Discretamente como é do seu feitio, de novo a agropecuária brasileira se apresenta como o setor responsável pelos poucos ventos benfazejos que ainda sopram na direção da economia brasileira. Não é a primeira vez que lhe cabe o papel de manter em pé a dinâmica do crescimento ou, no mínimo, de evitar que os desastres que frequentemente nos ameaçam alcancem consequências ainda piores. Agora, em meio à crise que assola as finanças internacionais e derruba todos os mercados, a lavoura aparece como protagonista de um dos poucos motivos reais que ainda mantêm o país com o pescoço acima da linha dágua.
Desde 2001, o Brasil não registrava saldo negativo na sua balança comercial. Em janeiro último, porém, isto voltou a acontecer: o país amargou um déficit de US$ 568 milhões nas suas transações comerciais com o exterior. Não houve setor da produção que não tivesse importado mais do que exportado com exceção do agronegócio que, a despeito da diminuição do volume das vendas de commodities, ganhou em valor graças ao câmbio favorável. Veio da agricultura a injeção na economia, em moeda nacional, de R$ 7,8 bilhões, valor 22% superior ao registrado em janeiro do ano passado, quando o mundo ainda navegava nos mares da bonança.

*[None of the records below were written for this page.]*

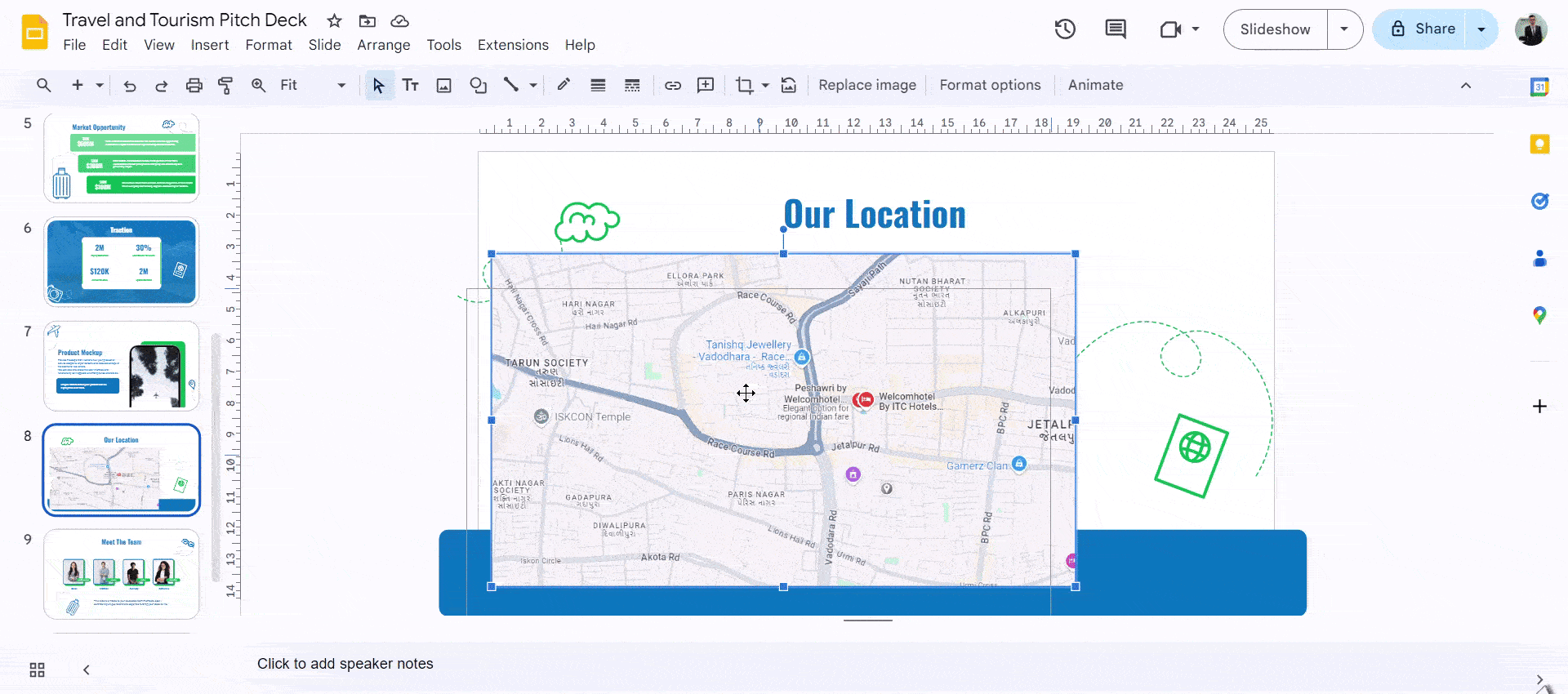Collapse the filmstrip panel arrow
1568x694 pixels.
click(x=87, y=670)
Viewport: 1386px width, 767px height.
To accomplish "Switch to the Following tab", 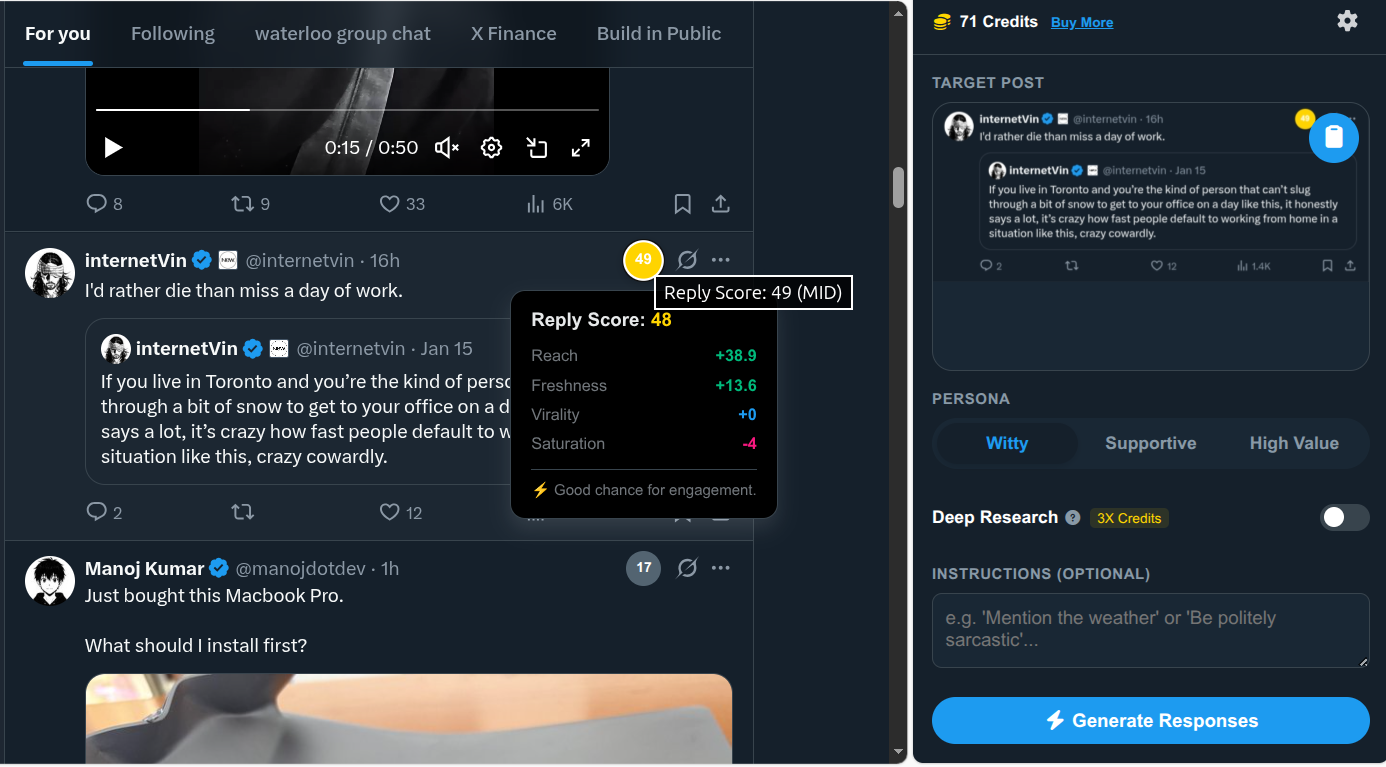I will pyautogui.click(x=173, y=33).
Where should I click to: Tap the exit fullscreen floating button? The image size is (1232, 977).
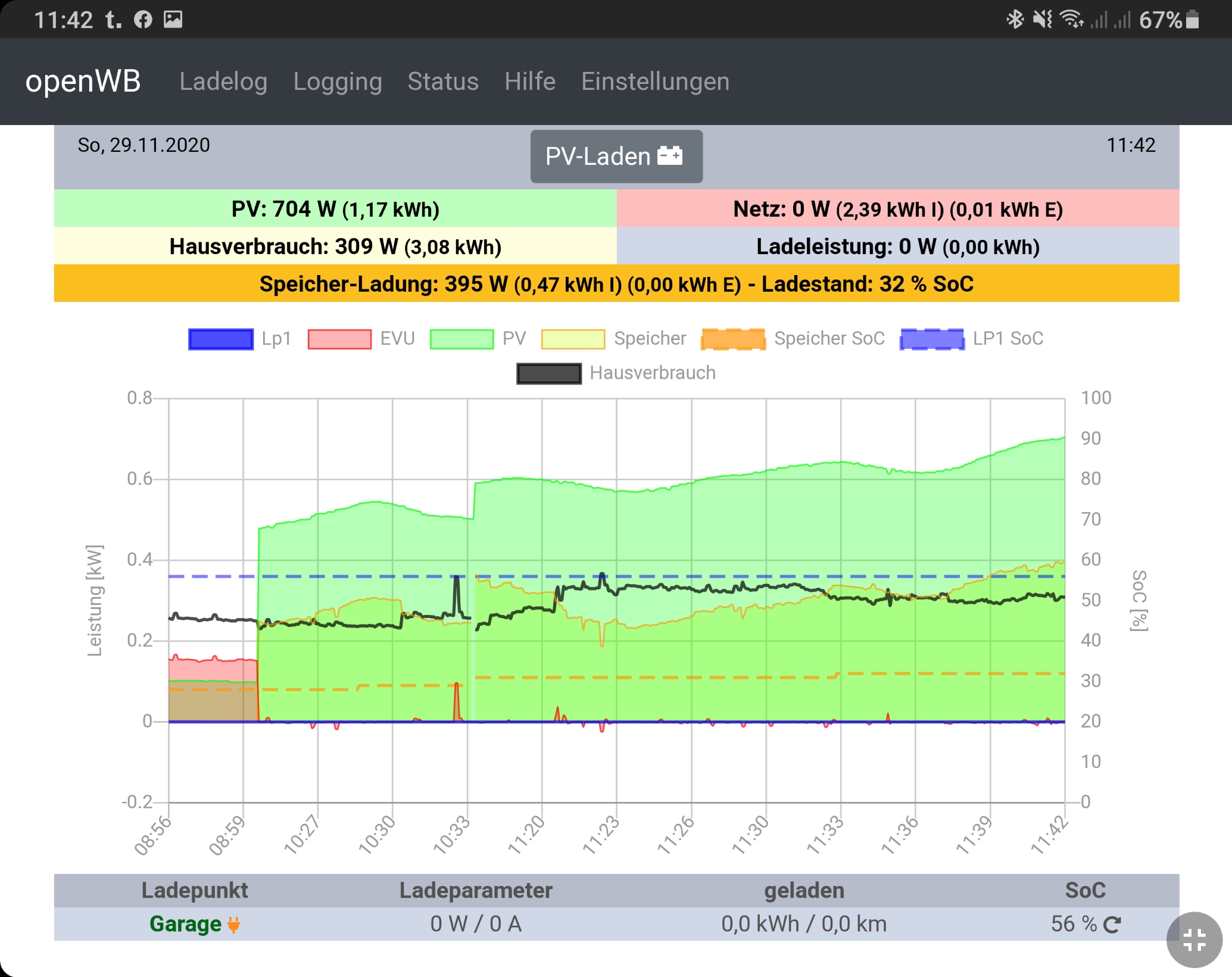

Ou seja, apesar da sombria realidade da safra de verão que começa a ser colhida agora, grandemente afetada pela estiagem, a comercialização da produção remanescente do ano anterior manteve a irrigação de dinheiro no interior do Brasil, especialmente nos estados que mais se destacam na agricultura, como é o caso do Paraná. E dinheiro no interior predominantemente rural vitamina a indústria e o comércio locais e é, sem dúvida, a melhor vacina contra o desemprego no campo ou nas cidades.
Historicamente, a agricultura foi sempre sustentáculo da economia brasileira. Desde a monocultura do café, passando pela diversificação operada a partir principalmente dos anos 70 do século passado, o campo foi a fonte principal das divisas que financiaram o desenvolvimento nacional. Nos momentos de crise, como a do petróleo, veio do campo a solução: as grandes lavouras de cana-de-açúcar, que alimentaram o Proálcool, reduziram a nossa dependência do combustível importado caro e escasso. E não nos esqueçamos que, em passado mais recente, coube também à agricultura ser a "âncora verde" da estabilização monetária obtida a partir do plano real.
Apesar disso, governos se sucedem sem dar mostras da dívida que contraem com o setor agrícola para que programas e projetos que empreendem tenham sucesso. Há poucos registros na história de empenho governamental no sentido de instituir uma política agrícola estável e consistente. Estão aí para comprovar a assertiva os dramas contínuos do endividamento excessivo do setor, os juros absurdos, os baixos investimentos em pesquisa agronômica e assistência técnica, a falta de apoio à comercialização, as deficiências da logística de transporte com estradas e portos sucateados... Tudo contribuindo para a redução dos ganhos, para a perda de competitividade e para o desestímulo à expansão e modernização.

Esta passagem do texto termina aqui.